• [Problem]
Look below for the line containing "1024x680 pixels. Task: Click"; from there, print each line exactly up to and including the line containing "Image resolution: width=646", and stop.

• [Source records]
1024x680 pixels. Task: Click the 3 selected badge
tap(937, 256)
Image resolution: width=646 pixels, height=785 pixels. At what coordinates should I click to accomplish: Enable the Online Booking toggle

--

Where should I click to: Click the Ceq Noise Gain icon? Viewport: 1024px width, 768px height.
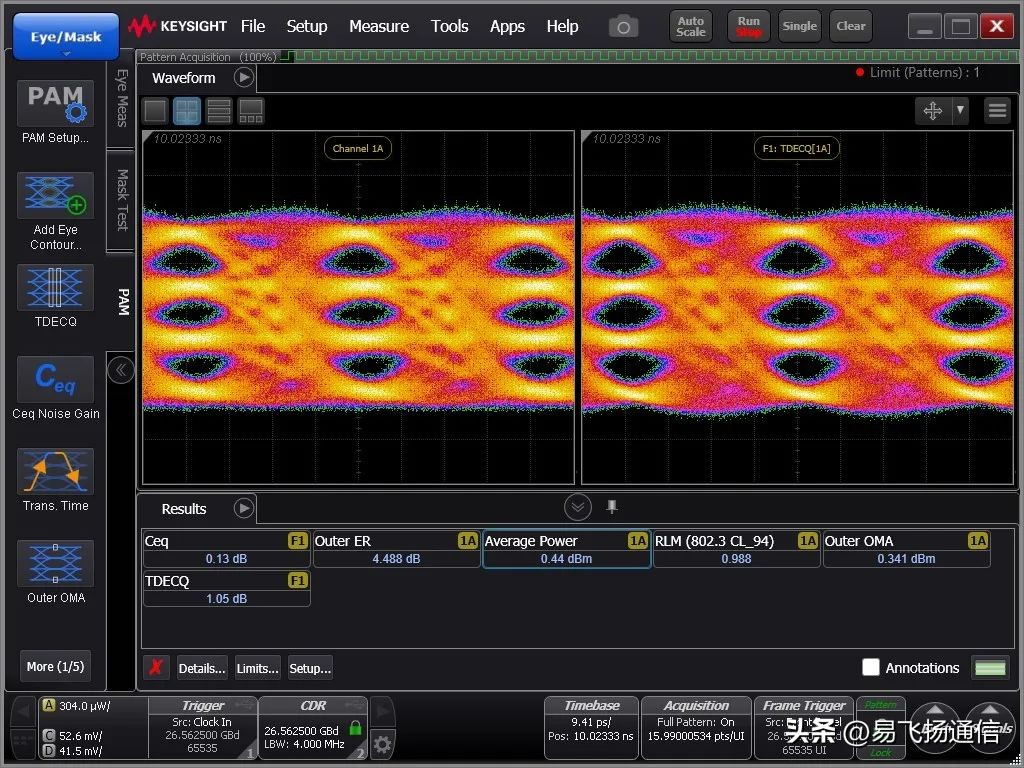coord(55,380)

---

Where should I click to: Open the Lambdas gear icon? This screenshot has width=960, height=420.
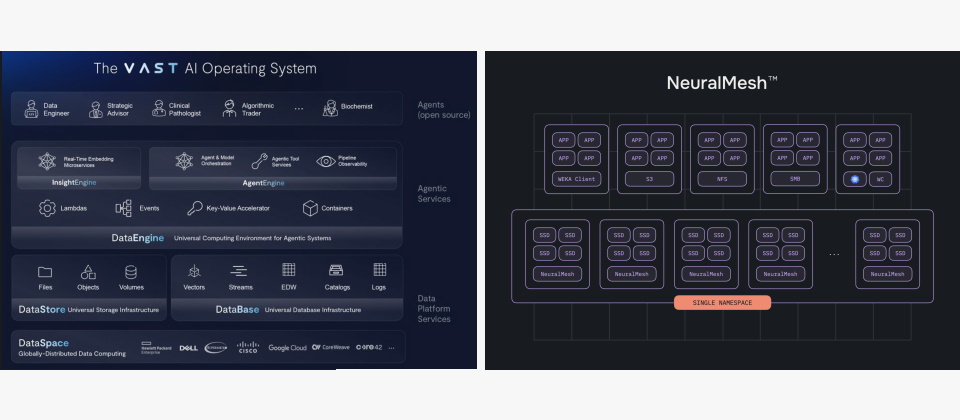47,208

• [Exercise response]
1024x680 pixels. Task: Click the 3 selected badge
tap(937, 256)
Image resolution: width=646 pixels, height=785 pixels. At what coordinates should I click to accomplish: Enable the Online Booking toggle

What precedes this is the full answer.